• [WHAT TO DO]
If a line of the records contains the string "icon", copy it out.

• [Saved data entries]
═══

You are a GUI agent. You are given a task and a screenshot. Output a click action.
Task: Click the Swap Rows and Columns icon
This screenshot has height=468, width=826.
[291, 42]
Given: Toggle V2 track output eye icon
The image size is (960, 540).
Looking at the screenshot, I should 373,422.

═══

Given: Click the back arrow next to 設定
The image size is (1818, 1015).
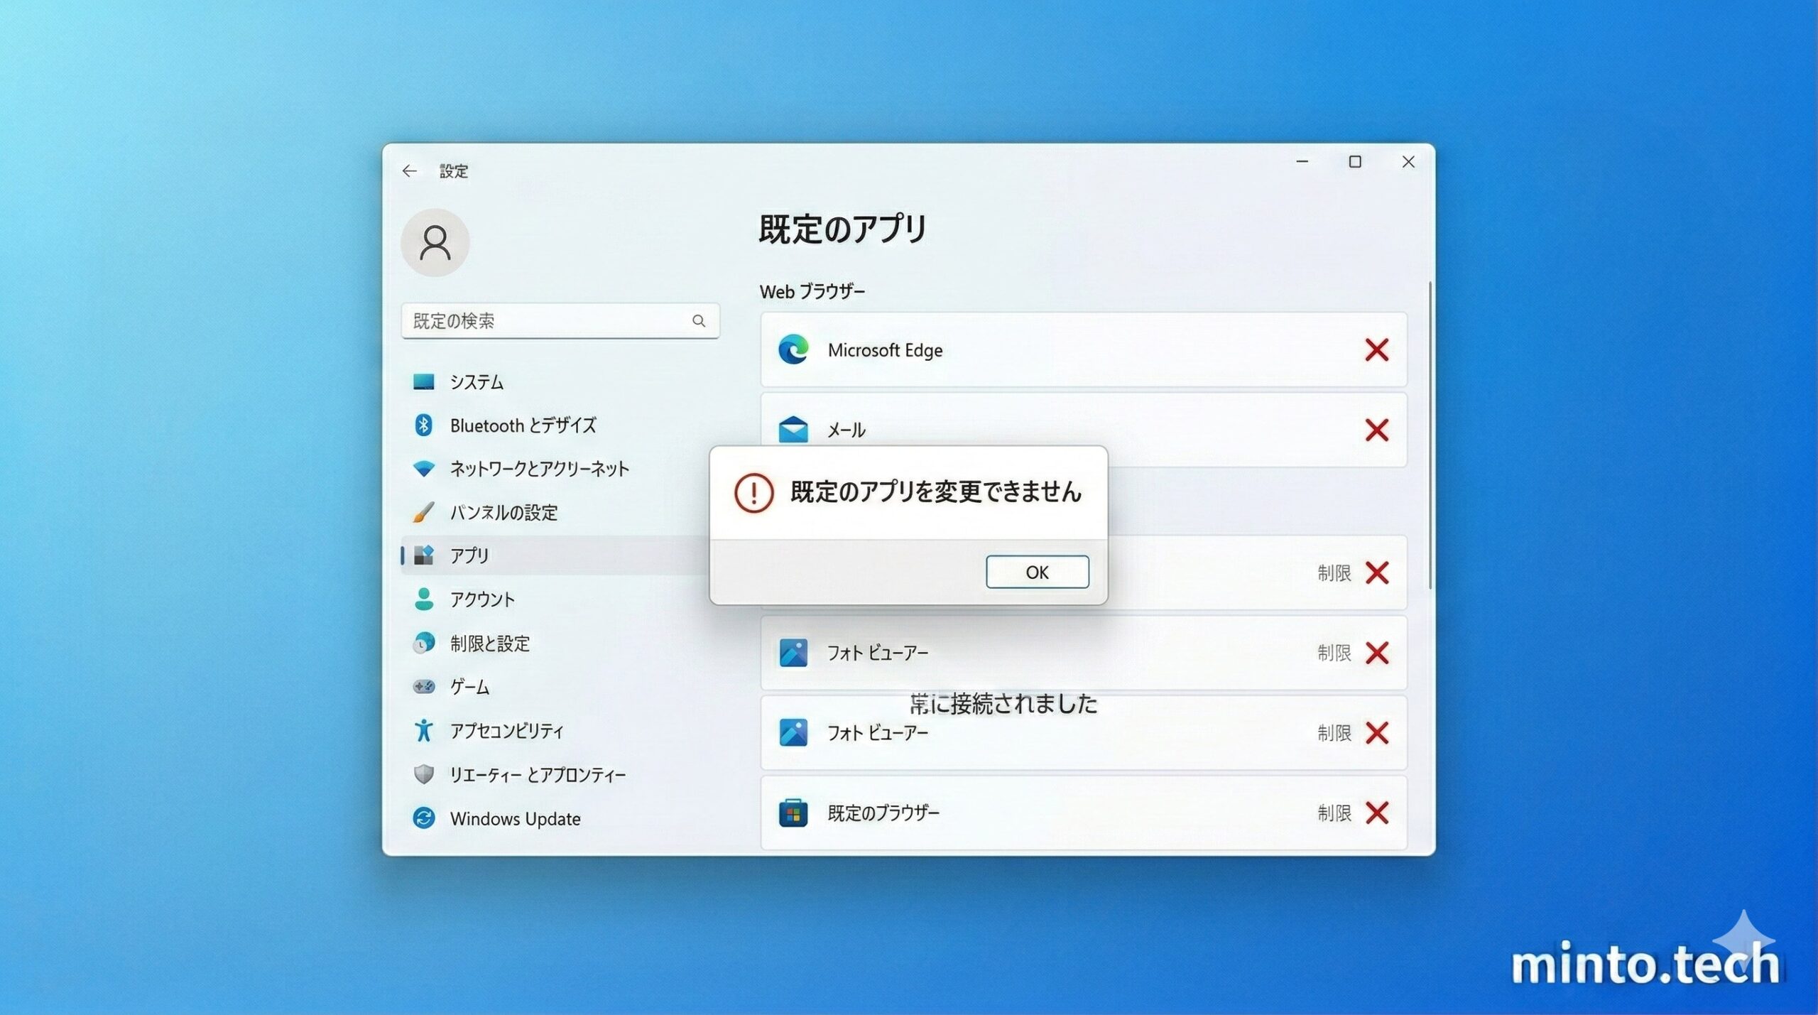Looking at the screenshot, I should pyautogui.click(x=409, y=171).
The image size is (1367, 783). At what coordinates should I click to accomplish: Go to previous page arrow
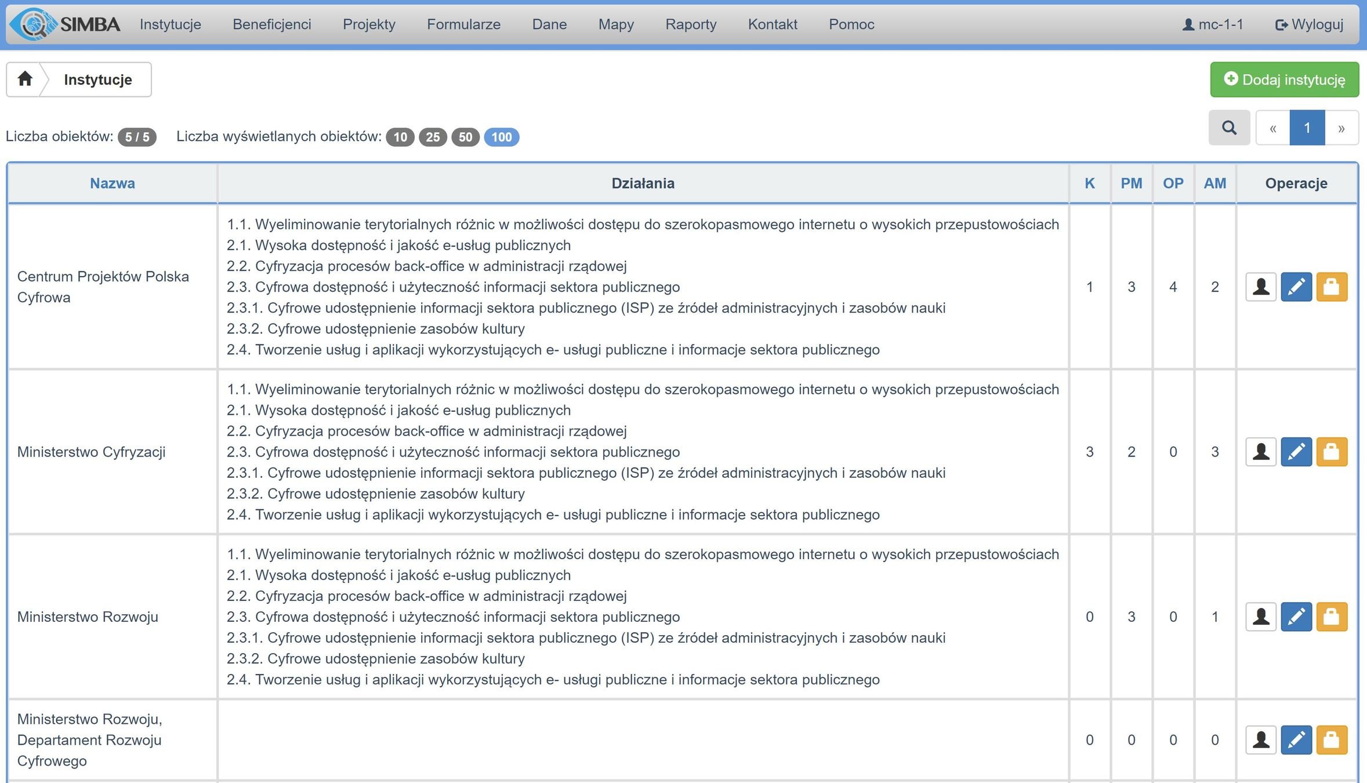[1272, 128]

═══

• [EXERCISE SOLUTION]
Task: Click the Swap Rows and Columns icon
Given: Toggle V2 track output eye icon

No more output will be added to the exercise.